Isto, se é básico, se é fundamental, na arte clássica de qualquer tempo, mais ainda o é na arte moderna, na arte de hoje, onde cada artista, só por si, é um estilo e uma técnica - uma individualidade. Desligar um quadro do processo que o origina, condiciona e explica, não conduz a resultados nenhuns. Referindo-se a arte figurativa, em regra, a cânones, a estatutos prévios de beleza, a uma lei externa e fixa, natural é que o movimento do observador se desse do quadro para os referidos cânones, para a referida lei. Referindo-se a arte moderna, essencialmente, à lei interna do poeta, a uma extrema e última e íntima subjectividade, natural é que o movimento compreensivo se faça do quadro para o núcleo criador do poeta. No primeiro caso, trata-se até certo ponto de compreender «logicamente», pelo menos canonicamente: no segundo não se pode exigir compreensão lógica ou canónica da obra, mas sim de compreender, na totalidade, o poeta. Quando não o compreendemos, é a novas produções do poeta que devemos pedir «explicação». E não, e nunca, a nada ou a ninguém fora dele.
IV
De «lesões ou excitações que ao incidirem a (sic) certas zonas do cérebro poderão provocar ricos estados alucinatórios, revivescências de linguagem arcaica e preciosa, filmes de extraordinário colorido e beleza» - é o próprio Dr. Viriato de Gouveia que nos fala.
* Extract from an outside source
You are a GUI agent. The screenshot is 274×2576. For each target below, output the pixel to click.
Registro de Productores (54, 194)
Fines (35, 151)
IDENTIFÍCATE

Mas se reconhece o contributo excepcional de «beleza» que os estados anormais, alucinatórios e tóxicos podem dar ao poeta na criação do seu peculiar universo de «visões», arrojos e truculências, porque se negará ao poeta moderno o direito de usar com risco até da própria saúde e da própria vida, experiências patológicas provocadas ou espontâneas, de ordem médica ou onírica? Alguém, ainda o mais renitente, contestará que os sonhos são, só por si, infinitamente mais belos do que o prosaico mundo da vigília? Não aceita o positivista a ilogicidade da lógica onírica? Porque nega ao poeta o direito de explorar um domínio que ele próprio reconhece mais belo? Sendo o método onírico um dos que os surrealistas aplicam, limitando-se a usar um recurso tão velho como a humanidade, de quê e porquê os acusaremos? Desde sempre que os sonhos alimentam a imaginação humana. Como podia o poeta, criador do imaginário, repudiar esse caminho? Não se diga que foi a psicanálise que deu voga aos sonhos. A psicanálise, quando muito, inverteu o conceito de que o sonho, o mito, o inconsciente sejam «funções inferiores» da psique humana. Pois porquê inferiores? Não completam e explicam o homem? Se não queremos o primado do instinto, também não queremos o da razão - proclamou o psicanalista. Se não queremos o primado do imaginário, também não queremos o primado da razão - disseram por sua vez os surrealistas. Queremos, sim, a harmonia do homem, a sua integração cósmica, que é talvez a sua desintegração física, social e...nuclear. E nisto, neste princípio, se encontram todas as correntes da «arte modernista». A arte, explorando os recantos abandonados pela ciência, não vinha subverter a ordem social nem negar a ciência. Mas vinha apenas reclamar um lugarzinho para si, na preocupação (talvez demasiado ambiciosa) de restituir o homem a si próprio.